But like most of you fellows i also have no room for a shop.. One day maybe, until then I look forward to the quarter garage.  
Brian 




Professor59 said:


> Wow I love everyone's resourcefulness to do what they love. Today I am one of you half the garage types but in the early 90's I was living off the grid in Oregon so I set up everything in a shell camper in the back of my pickup and would drive down to a friendly neighbor's to 'plug in' when I had a project to do. Every thing was on a shelf, it had a center 'aisle' just big enough for my swivel office chair (bad hip and back so I try to work sitting most of the time) everything was right in reach with a short scoot, I kind of miss it. . .


----------



## Gap_308 (May 2, 2009)

I have the standard 2 car garage that really only fits one. It had one bulb and one outlet to begin with. fast forward 4 yrs. I have 4 dedicated 20 amp lines and lighting. Thinking of adding T-8's for more. I was a mechanic for 10yrs, 22 yrs ago , so I have alot of tools still, now its a mish mash of household, woodworking, reloading, automotive, and storage. As long as my wife can get her car in at the end of the day, I have free reign. Its all on wheels, I vacuum evertime I cut, and run a leaf blower couple times a month also. Work with what you have. I started with nothing so Im pretty happy with anything.


----------



## BigJimAK (Mar 13, 2009)

You've got a nice setup, Scott. I really like the way you've done your workbench!


----------



## jw2170 (Jan 24, 2008)

10 x 10 

James


----------



## opelblues (Aug 22, 2008)

2mt * 5mt just enough room to lock tools away. saw and router bench is out side. and over the last 3 Weeks i have been paying off a new saw bench. this one - Carba-Tec 8" Contractors Saw w/ Sliding Table : CARBA-TEC


----------



## smc (Dec 19, 2008)

9x15' full of storage and scrap wood. Most cutting is done outside to mulch the yard, unless it's MDF. More space would be nice, but that would mean I'd have more work to do!


----------



## IWLOCAL21 (Dec 13, 2009)

the more space you have the more "stuff" you want to put in it. That's why I stay small baby. MAN I WISH I HAD MORE SPACE!!!!!!!!!!!!!!!!!


----------



## garybaritone (Feb 21, 2009)

*Still too small !!!*

Flashback 40 years. Just married. Living in a mobile home.
Workshop is a 7 x 10 foot metal storage shed with a workbench.

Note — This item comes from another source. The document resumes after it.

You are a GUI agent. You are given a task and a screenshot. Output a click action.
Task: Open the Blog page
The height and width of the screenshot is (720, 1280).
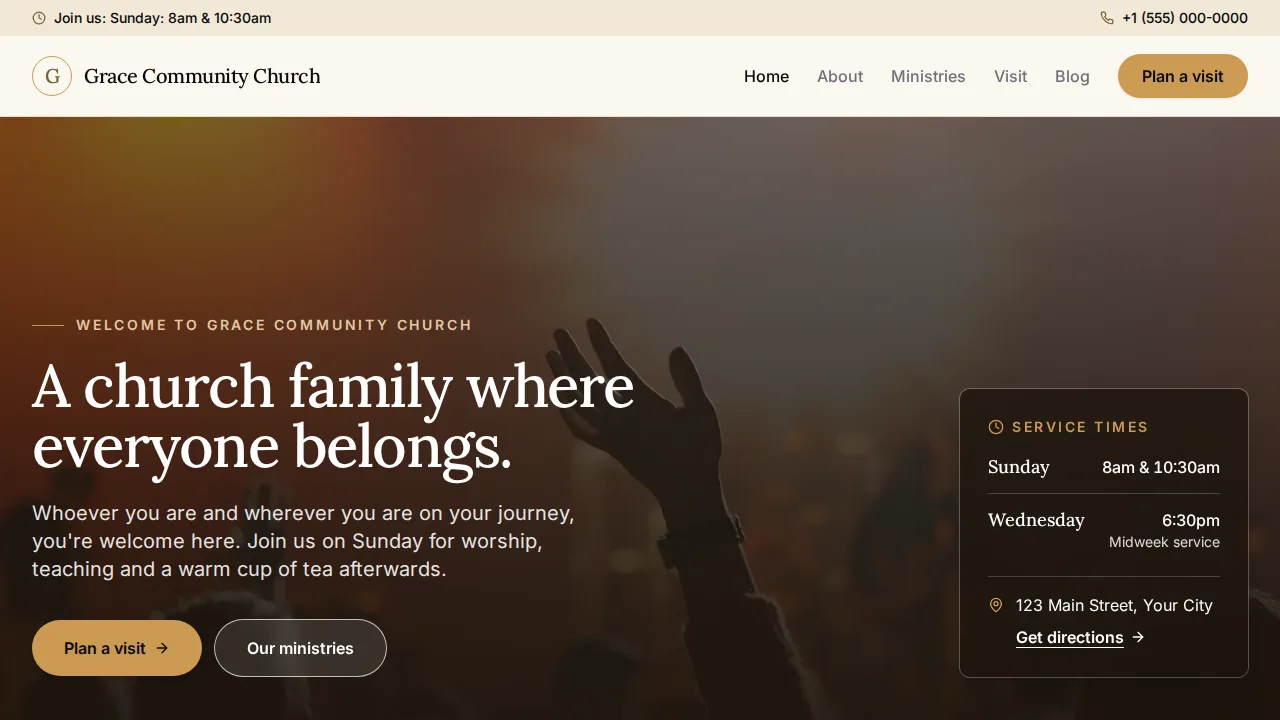pyautogui.click(x=1072, y=76)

Two years later. Bought first house with a basement. Bought a radial arm saw. Dedicated about 10 x 15 feet for workshop space in basement.

Seven years later. Had a house built with a walk-out basement with 8 foot high ceiling. Dedicated 20 x 24 feet for workshop. Added a table saw, drill press, metal lathe, jointer and various tools.

Fifteen years later. Moved to a house with a separate 28 x 42 foot shop building. Now have the following.

Original radial arm saw
Delta Unisaw
Router table
16" bandsaw
Jointer
(3) drill presses
small thickness planer
12" thickness planer
Spindle sander
Abrasive cutoff saw
Horizontal bandsaw
8" bench grinder
Carbide grinder
3 ton arbor press
(2) Vertical Milling machines
(2) Metal lathes
Surface Grinder
(3) workbenches
Various storage cabinets and cupboards

I NEED MORE ROOM :blink:

Wife says "Tell me again how that radial arm saw is so versatile that you won't need any other machines." :lol::dance3::lol:


----------



## Trimax (Apr 9, 2009)

garybaritone said:


> Wife says "Tell me again how that radial arm saw is so versatile that you won't need any other machines."



I feel your pain ....they just dont understand!!


----------



## tiguydo (Nov 27, 2009)

Well I must admit my shop is god's shop,I actualy have no shop so I work outside.I store my tools in an outside 10x10 shed,with all the garden tools,snowblower,and my metal lathe.Ad I also have a 12x6 room in the basement,witch I can use to assemble,but I can not make any dust,cause it would go in the house.So during winter when I Have thing to do I put my winter suit and outside I go .


----------



## bagofdonuts88 (Nov 6, 2009)

You have to live somewhere warm, it would not work where I live.

I have a 16' x 16' shop in my basement with everthing neccesary to do the the job. However I also do not have to share the space with any vehicles or wife toys. It is strickly the man cave.


----------



## phone_63 (Dec 31, 2009)

I'm new to woodworking and am trying to set up shop in a 1/3 of a 1 car garage. The other 2/3 is storage. I will have to do with benchtop
tools and small contractor saw.


----------



## jw2170 (Jan 24, 2008)

This thread reminds me of the Monty Python gag about the good old days....LOL

"when I was young we lived in a shoebox and worked in the coal mines".....

It is great to see that even with the diversity of the size of the sheds/shop/basement/garages/28x42 ft shop, we all still enjoy making sawdust and shavings whenever possible,


KEEP UP THE GOOD WORK...:sold: :sold: :sold:

James


----------



## ShazL (Jan 21, 2010)

I officially don't have a workshop, I have a carport...does that count??


----------



## Dr.Zook (Sep 10, 2004)

*Yes, it does.*



ShazL said:


> I officially don't have a workshop, I have a carport...does that count??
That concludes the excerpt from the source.